Exercise ▸ Copy out, word for word and with nothing else, the part of the records that opens with the line containing "Where should I click to: Select" and closes with the line containing "I will pos(264,100).", including both of those lines.

(Entries on finding words and elements)
━━━━━━━━━━

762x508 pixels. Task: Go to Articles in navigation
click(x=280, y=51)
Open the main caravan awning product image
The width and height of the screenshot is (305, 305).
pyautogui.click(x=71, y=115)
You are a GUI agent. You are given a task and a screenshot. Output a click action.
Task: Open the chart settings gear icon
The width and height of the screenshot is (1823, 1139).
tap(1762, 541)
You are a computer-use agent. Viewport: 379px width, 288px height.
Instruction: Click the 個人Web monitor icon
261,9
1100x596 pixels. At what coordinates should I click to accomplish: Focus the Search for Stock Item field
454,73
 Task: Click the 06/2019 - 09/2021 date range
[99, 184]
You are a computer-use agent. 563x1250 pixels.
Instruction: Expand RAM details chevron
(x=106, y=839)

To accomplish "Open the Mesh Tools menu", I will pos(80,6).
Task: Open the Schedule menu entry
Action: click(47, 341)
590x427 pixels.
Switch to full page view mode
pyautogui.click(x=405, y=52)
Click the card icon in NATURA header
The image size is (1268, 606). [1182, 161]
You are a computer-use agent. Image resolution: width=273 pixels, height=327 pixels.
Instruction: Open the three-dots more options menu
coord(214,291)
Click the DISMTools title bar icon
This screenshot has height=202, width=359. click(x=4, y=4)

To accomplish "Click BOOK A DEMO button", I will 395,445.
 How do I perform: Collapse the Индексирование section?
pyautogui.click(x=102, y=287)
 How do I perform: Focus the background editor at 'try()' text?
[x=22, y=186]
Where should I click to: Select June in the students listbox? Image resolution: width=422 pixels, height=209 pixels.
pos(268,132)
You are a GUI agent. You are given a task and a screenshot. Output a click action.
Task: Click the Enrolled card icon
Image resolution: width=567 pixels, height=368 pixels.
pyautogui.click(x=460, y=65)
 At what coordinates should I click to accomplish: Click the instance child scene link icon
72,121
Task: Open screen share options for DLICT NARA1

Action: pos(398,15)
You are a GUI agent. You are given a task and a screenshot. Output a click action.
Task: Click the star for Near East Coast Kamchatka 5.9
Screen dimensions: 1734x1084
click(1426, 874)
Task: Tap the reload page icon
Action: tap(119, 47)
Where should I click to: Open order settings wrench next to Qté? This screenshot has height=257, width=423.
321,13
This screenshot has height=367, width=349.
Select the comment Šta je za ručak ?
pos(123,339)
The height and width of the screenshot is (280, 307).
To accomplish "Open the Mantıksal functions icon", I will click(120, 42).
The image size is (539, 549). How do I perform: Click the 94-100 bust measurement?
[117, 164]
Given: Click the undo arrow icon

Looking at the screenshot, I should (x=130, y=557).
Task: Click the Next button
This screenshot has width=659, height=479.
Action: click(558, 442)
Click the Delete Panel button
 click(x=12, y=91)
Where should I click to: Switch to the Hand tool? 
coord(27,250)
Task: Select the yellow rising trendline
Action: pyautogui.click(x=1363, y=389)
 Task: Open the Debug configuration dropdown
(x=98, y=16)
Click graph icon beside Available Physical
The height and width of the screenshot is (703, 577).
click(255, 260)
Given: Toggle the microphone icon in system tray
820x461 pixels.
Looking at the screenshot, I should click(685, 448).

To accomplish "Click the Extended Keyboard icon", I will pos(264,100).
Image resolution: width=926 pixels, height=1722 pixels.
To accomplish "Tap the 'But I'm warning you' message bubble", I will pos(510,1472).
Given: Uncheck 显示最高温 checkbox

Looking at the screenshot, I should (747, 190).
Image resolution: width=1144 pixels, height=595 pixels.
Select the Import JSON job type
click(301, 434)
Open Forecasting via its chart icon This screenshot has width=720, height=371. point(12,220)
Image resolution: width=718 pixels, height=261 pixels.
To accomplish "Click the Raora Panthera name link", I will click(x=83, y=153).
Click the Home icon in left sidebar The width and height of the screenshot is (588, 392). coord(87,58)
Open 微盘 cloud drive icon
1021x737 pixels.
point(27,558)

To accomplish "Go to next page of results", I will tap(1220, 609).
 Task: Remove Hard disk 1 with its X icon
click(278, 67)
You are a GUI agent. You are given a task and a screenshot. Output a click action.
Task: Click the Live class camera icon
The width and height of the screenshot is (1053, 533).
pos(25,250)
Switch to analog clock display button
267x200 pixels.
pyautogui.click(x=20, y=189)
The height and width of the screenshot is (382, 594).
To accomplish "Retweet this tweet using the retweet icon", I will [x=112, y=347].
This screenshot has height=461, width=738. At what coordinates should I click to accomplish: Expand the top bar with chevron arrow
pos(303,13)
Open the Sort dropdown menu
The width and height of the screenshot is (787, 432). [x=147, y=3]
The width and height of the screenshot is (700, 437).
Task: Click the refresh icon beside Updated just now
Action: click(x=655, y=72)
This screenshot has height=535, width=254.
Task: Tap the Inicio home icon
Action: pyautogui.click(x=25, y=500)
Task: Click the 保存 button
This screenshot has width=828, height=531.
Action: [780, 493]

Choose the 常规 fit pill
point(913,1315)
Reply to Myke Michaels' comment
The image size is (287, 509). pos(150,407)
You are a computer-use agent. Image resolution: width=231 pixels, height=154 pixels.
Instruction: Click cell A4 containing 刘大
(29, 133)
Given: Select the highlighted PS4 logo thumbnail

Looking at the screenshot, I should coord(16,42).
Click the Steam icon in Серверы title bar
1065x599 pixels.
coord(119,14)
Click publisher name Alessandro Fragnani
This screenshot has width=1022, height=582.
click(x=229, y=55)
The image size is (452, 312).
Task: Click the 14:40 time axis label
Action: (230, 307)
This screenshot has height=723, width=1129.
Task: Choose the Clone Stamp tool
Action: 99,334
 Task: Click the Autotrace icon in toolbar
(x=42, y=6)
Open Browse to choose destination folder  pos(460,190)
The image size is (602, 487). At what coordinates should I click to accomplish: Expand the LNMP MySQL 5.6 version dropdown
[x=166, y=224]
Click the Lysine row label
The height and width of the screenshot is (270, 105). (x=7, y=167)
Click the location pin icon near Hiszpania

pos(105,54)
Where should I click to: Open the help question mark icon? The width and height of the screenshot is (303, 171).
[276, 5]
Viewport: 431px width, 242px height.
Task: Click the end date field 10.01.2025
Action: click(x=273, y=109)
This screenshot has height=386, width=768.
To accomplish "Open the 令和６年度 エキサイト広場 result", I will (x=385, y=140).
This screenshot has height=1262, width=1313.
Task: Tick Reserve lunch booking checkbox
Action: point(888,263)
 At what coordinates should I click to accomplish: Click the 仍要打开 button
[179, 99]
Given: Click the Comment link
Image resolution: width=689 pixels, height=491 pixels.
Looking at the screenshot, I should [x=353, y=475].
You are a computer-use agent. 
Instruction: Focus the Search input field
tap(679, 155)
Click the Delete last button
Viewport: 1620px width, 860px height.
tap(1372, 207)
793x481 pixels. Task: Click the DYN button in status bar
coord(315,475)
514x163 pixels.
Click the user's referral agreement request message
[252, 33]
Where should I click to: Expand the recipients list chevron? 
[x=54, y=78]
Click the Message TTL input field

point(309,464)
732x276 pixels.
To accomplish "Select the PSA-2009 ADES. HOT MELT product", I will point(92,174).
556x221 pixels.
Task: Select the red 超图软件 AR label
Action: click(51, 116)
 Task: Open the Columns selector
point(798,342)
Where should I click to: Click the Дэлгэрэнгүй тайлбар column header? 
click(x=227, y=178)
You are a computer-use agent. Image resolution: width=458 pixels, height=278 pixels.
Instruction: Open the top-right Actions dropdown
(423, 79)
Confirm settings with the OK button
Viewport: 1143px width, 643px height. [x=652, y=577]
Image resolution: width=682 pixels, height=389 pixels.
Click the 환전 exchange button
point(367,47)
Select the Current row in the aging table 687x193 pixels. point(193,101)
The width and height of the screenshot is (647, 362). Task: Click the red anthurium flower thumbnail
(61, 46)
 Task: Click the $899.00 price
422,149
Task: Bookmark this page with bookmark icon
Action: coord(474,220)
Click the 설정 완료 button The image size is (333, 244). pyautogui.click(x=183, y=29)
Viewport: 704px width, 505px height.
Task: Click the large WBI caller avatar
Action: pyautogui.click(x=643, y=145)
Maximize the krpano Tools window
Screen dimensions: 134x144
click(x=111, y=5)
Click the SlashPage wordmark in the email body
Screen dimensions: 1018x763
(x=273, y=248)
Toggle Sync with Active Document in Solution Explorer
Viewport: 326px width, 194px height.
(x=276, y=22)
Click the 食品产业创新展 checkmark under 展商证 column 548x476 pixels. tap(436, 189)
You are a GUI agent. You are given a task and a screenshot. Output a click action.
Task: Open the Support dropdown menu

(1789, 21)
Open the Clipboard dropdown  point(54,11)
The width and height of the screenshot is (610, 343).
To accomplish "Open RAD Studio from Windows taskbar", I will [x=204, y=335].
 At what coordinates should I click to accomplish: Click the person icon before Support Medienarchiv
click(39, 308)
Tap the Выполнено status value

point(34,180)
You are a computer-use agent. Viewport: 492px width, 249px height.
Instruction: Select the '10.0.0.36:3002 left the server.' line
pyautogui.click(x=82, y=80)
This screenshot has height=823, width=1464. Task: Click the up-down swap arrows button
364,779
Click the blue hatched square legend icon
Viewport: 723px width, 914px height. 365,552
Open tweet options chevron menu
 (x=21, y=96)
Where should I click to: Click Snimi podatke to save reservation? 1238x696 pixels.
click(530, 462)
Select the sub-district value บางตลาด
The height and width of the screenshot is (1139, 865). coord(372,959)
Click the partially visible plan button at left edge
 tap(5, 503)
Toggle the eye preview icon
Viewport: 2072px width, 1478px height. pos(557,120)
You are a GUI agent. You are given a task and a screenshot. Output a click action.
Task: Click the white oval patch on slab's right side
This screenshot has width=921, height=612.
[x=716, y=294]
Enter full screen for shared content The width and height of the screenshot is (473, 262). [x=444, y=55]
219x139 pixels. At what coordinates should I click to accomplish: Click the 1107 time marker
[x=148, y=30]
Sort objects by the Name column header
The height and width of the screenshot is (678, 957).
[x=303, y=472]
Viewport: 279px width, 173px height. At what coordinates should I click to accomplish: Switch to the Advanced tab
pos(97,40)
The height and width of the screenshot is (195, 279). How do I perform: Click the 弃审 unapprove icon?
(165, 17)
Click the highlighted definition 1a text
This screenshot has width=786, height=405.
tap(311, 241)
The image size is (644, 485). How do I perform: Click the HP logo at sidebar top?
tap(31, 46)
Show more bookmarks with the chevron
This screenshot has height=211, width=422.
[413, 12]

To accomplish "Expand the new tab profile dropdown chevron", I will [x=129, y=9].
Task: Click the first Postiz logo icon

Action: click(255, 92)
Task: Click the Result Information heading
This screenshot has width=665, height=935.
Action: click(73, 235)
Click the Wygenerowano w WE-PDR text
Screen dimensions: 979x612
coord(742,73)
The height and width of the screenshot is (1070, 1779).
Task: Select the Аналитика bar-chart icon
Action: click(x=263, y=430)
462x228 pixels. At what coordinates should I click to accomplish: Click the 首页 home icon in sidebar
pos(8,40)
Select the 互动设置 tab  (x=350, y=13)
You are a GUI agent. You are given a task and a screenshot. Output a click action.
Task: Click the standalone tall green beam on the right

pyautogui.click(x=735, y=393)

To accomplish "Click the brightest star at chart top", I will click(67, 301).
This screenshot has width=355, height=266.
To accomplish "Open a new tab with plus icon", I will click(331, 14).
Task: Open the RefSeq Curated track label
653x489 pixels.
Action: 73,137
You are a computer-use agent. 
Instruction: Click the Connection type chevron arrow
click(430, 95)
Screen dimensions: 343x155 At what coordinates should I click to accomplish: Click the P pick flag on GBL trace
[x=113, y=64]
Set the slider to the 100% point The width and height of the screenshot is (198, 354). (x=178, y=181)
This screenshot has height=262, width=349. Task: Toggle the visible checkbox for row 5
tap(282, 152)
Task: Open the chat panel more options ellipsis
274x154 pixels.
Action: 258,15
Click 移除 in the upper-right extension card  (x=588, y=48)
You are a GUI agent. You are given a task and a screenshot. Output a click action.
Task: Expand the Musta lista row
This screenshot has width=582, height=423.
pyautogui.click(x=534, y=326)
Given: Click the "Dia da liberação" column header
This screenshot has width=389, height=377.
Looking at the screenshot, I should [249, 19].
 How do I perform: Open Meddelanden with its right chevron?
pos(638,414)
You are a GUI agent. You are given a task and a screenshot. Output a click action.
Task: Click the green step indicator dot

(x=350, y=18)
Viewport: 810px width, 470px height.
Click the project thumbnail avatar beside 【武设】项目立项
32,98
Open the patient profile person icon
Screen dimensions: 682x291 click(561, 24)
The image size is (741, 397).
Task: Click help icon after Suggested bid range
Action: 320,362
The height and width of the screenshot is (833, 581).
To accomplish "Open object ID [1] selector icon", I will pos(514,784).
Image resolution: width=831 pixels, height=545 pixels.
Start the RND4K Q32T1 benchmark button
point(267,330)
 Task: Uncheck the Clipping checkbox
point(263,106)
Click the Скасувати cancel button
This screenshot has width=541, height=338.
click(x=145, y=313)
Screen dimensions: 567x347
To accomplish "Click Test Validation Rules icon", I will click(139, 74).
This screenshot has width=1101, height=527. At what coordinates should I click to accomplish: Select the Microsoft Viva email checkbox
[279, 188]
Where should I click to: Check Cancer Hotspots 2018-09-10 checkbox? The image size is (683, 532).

━━━━━━━━━━

Solution for this task ▸
Where should I click to: Select June in the students listbox? Image resolution: width=422 pixels, height=209 pixels.
pos(268,132)
You are a GUI agent. You are given a task and a screenshot. Output a click action.
Task: Click the Enrolled card icon
Image resolution: width=567 pixels, height=368 pixels.
pyautogui.click(x=460, y=65)
 At what coordinates should I click to accomplish: Click the instance child scene link icon
72,121
Task: Open screen share options for DLICT NARA1

Action: pos(398,15)
You are a GUI agent. You are given a task and a screenshot. Output a click action.
Task: Click the star for Near East Coast Kamchatka 5.9
Screen dimensions: 1734x1084
click(1426, 874)
Task: Tap the reload page icon
Action: tap(119, 47)
Where should I click to: Open order settings wrench next to Qté? This screenshot has height=257, width=423.
321,13
This screenshot has height=367, width=349.
Select the comment Šta je za ručak ?
pos(123,339)
The height and width of the screenshot is (280, 307).
To accomplish "Open the Mantıksal functions icon", I will click(120, 42).
The image size is (539, 549). How do I perform: Click the 94-100 bust measurement?
[117, 164]
Given: Click the undo arrow icon

Looking at the screenshot, I should (x=130, y=557).
Task: Click the Next button
This screenshot has width=659, height=479.
Action: click(558, 442)
Click the Delete Panel button
 click(x=12, y=91)
Where should I click to: Switch to the Hand tool? 
coord(27,250)
Task: Select the yellow rising trendline
Action: pyautogui.click(x=1363, y=389)
 Task: Open the Debug configuration dropdown
(x=98, y=16)
Click graph icon beside Available Physical
The height and width of the screenshot is (703, 577).
click(255, 260)
Given: Toggle the microphone icon in system tray
820x461 pixels.
Looking at the screenshot, I should click(685, 448).

To accomplish "Click the Extended Keyboard icon", I will pos(264,100).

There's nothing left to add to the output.